International Women's Day 2021
Monday 8th March 2021
As part of International Women's Day 2021, we wanted to look at the unique challenges heart valve disease treatment presents women and how treated patients have dealt with those challenges.
After being born with a hole in her heart, Angie Martin first had open heart surgery when she was a small girl. Fast forward 40 years and Angie's leaky valve began to deteriorate and needed urgent intervention. After being told she needed an operation, a pandemic stopped the world in its tracks. However, despite the pressures on the health service, and thanks to the team's brilliant work at Harefield, Angie received her life-saving treatment.
Reflecting on what her open heart surgeries mean to her now and on the pressures on women and girls to look a certain way, Angie said, "I had my first open-heart surgery when I was 11, and when I was a child, I used to wear high tops and pretty much anything to cover up the scar. There are an awful lot of pressures on women to be slim, beautiful, wear hair and make up a certain way, no blemishes or imperfections, etc. I can see that the scar could affect some women in how they look, but it definitely doesn't for me. I love my scar(s)! They tell a story of two big adventures in my life, both as a child and my valve disease surgery last summer. I'm very proud of them and have never seen them as anything but a part of me."

## [Recorded information]
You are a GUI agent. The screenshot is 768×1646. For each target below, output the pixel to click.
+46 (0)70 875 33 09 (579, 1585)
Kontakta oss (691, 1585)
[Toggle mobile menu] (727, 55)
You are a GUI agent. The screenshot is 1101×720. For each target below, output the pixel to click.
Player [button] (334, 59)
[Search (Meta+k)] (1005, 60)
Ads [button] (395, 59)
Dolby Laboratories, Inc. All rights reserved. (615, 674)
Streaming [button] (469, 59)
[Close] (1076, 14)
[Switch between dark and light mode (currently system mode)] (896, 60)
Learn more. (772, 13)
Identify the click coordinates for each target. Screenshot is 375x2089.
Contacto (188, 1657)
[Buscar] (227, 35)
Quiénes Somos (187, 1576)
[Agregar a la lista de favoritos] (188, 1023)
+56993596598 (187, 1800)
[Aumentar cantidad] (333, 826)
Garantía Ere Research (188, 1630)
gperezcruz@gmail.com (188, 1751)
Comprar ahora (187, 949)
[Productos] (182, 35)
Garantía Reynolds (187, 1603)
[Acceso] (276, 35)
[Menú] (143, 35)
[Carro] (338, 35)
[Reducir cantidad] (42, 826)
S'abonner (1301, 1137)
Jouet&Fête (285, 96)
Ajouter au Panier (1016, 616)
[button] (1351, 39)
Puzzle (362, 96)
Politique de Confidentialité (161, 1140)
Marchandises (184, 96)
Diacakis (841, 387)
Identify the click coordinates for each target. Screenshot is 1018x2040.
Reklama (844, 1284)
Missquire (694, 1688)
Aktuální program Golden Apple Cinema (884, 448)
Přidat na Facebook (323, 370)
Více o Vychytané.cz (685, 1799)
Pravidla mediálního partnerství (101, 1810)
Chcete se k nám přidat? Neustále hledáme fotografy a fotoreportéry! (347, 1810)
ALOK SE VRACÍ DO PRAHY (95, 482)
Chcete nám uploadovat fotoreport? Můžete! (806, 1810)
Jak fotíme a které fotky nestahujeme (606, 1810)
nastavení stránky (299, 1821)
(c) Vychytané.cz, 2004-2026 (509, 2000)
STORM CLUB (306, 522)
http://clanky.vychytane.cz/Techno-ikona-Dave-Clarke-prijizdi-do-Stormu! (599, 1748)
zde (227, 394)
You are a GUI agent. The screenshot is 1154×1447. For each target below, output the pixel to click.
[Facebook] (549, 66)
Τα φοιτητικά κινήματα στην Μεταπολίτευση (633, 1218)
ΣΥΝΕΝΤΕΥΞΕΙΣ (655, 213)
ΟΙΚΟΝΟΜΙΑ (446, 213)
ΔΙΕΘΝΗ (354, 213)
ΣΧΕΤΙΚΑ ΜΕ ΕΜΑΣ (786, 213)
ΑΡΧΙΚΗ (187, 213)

## [Assignment]
Reproduce, word for word, the passage of the International Women's Day text above that begins with the words containing "After being born" and ends with "her life-saving treatment.".

## [Response box]
After being born with a hole in her heart, Angie Martin first had open heart surgery when she was a small girl. Fast forward 40 years and Angie's leaky valve began to deteriorate and needed urgent intervention. After being told she needed an operation, a pandemic stopped the world in its tracks. However, despite the pressures on the health service, and thanks to the team's brilliant work at Harefield, Angie received her life-saving treatment.